Sometimes things work out for the best.
We were getting ready to leave to drive up to the MSK medical center in Basking Ridge for Pete’s scheduled CT scan when he told me that he didn't feel well. I took his temp and it was 102. That precipitated a call to his chemo doctor at MSKCC in NYC and he was directed to go immediately to the local emergency room. They cancelled his scan appointment.
The drive to the hospital is just a few minutes so we got there a little after 10 AM. Because of the chemo and his weakened immune system, we were quickly ushered into an isolation unit. They did all the routine blood drawing and urine collection and contacted his chemo doctor to keep her apprised of the situation. It was about 1 PM when they took him for the chest x-ray.
We were waiting for the results when an aide brings a young man, probably mid-twenties, into the room and instructs him to undress down to the waist and get into the bed right next to my son's. She wheels a curtain/divider between the 2 beds (there was barely enough room for it to fit) and leaves. The man is coughing and wheezing and my son and I looked at each other, both of us thinking the same thing without having to say it.

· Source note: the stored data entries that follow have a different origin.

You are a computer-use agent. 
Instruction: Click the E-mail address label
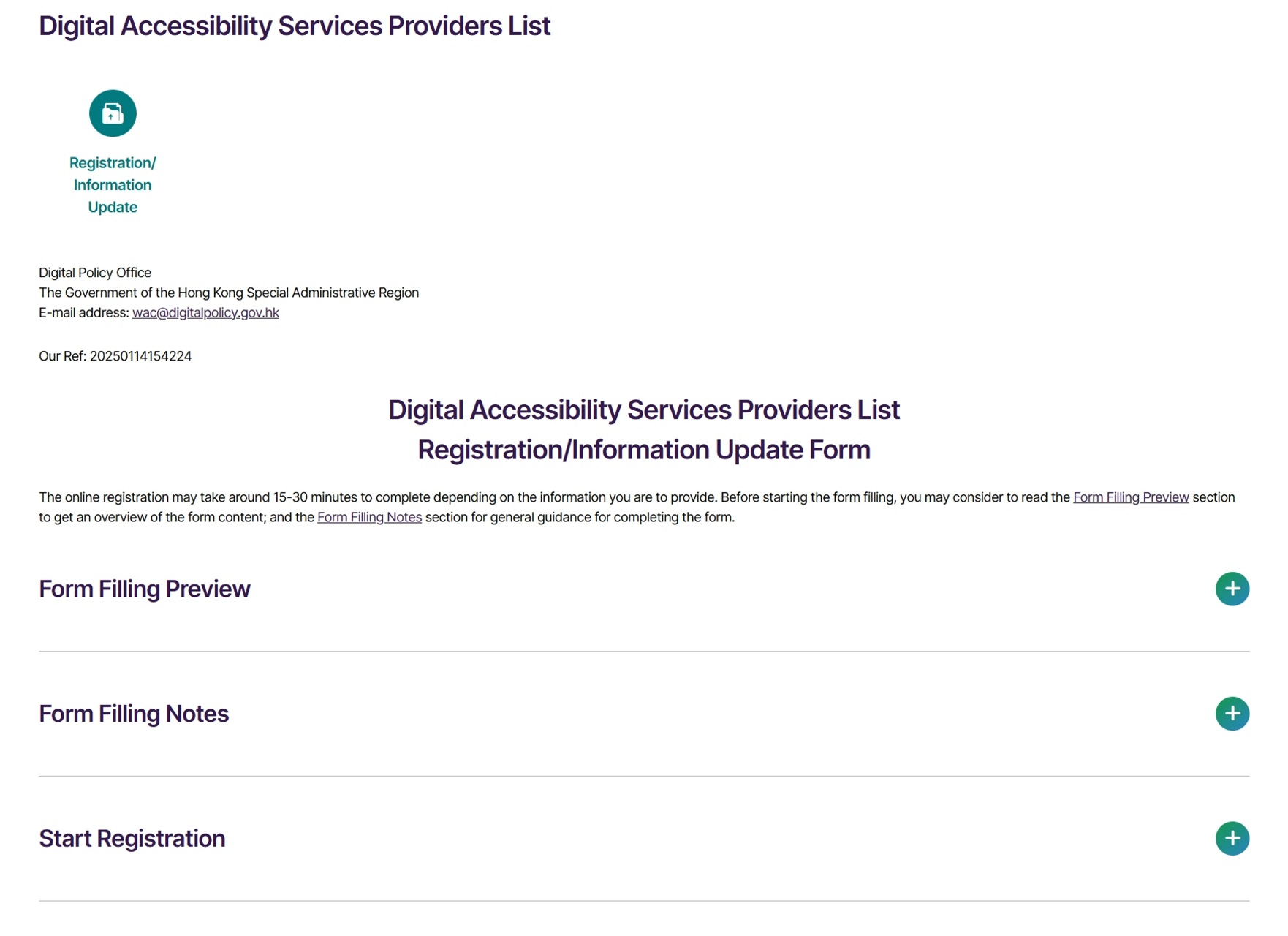[x=84, y=313]
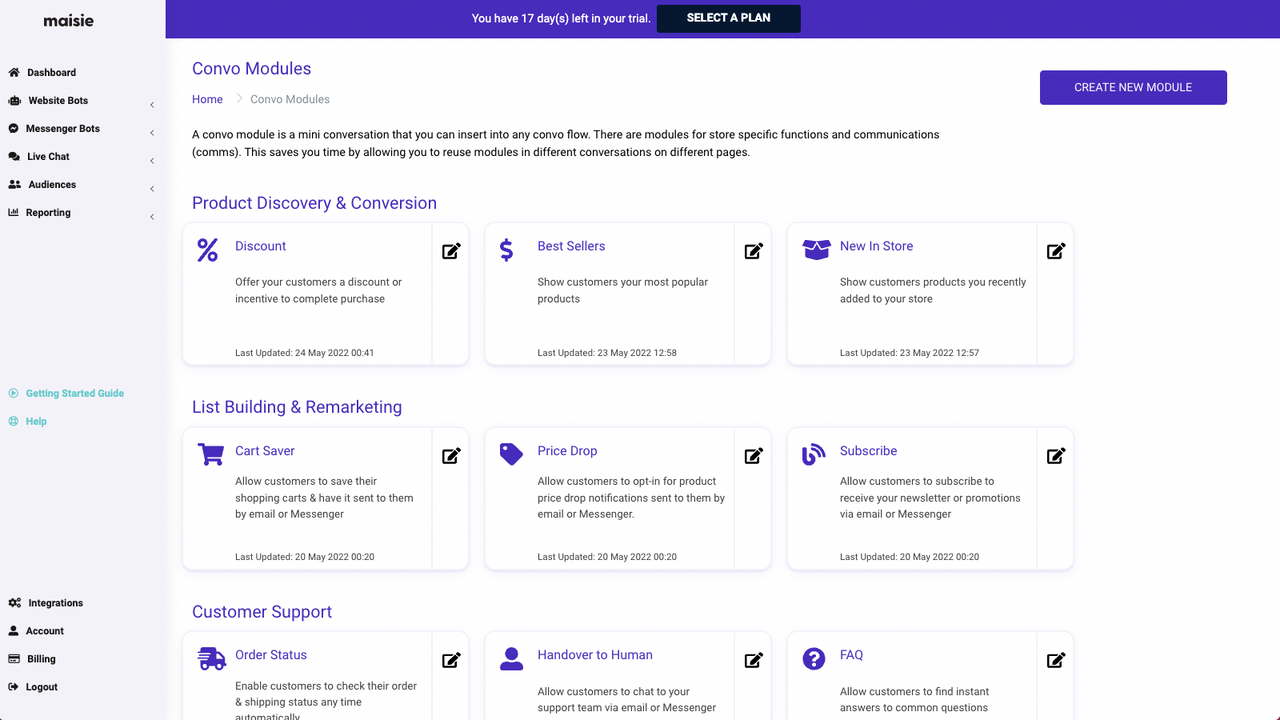Click the FAQ question mark icon
Viewport: 1280px width, 720px height.
pos(813,658)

A minute later the man's wife and toddler come in and she asks him how he's doing. "They said I've probably got a bad case of the flu" is his response.
With that I get up and go out to find a nurse, doctor or someone, anyone. My son did have the regular flu shot on the recommendation of his chemo doctor, but not the H1N1 shot. He's supposed to get one as soon as they become available. Understand that we have no idea what "flu" this man may or may not have, but whatever he's got, if he is at all contagious with ANYTHING, I want him as far from Pete as possible.
I find a floor supervisor and briefly but calmly explain the situation. She literally ran to find the doctor and within minutes a nurse came in and removed the man, then came back and apologized to us. Then the floor supervisor came in to check to see that he had been removed and apologized. Then the doctor came in and apologized. I noticed that they had moved the young man and his family to another isolation room.
We finally got the all clear for discharge around 3:30 PM. The ER doctor had checked all the test results with the chemo doctor and said that all came back consistent with the results that they have on record at MSKCC.
Once home, Pete called about rescheduling the CT scan. They told him to come in 4 PM on Monday. He was scheduled to resume the next round of chemo on Tuesday and that will be when the chemo doctor gives us the results of the scan.
Last time he had the scan it was also on a Thursday and we went for the chemo on Tuesday. I didn't know it until we were sitting in Dr K's examination room, waiting for her to come in and give us the results, but it was then that Pete told me that he saw the scan as they did it and it looked to him like the spots were larger. I could tell by his voice and his face that he thought the doctor was going to deliver bad news and he was preparing me. Actually, the news that she gave was that they were unable to determine because, yes, some spots had increased, but some had also decreased, and this is often the case following the first round of chemo treatments.
My point is that if he had the scan done today, and if he saw it and thought, as he did last time, that the spots increased, he would have had to spend another 4-5 days thinking the worst. At least, if he does see the scan when he has it done on Monday afternoon and then gets the report from the doctor less than 24 hours later, he will have less time to worry that he may have seen something bad.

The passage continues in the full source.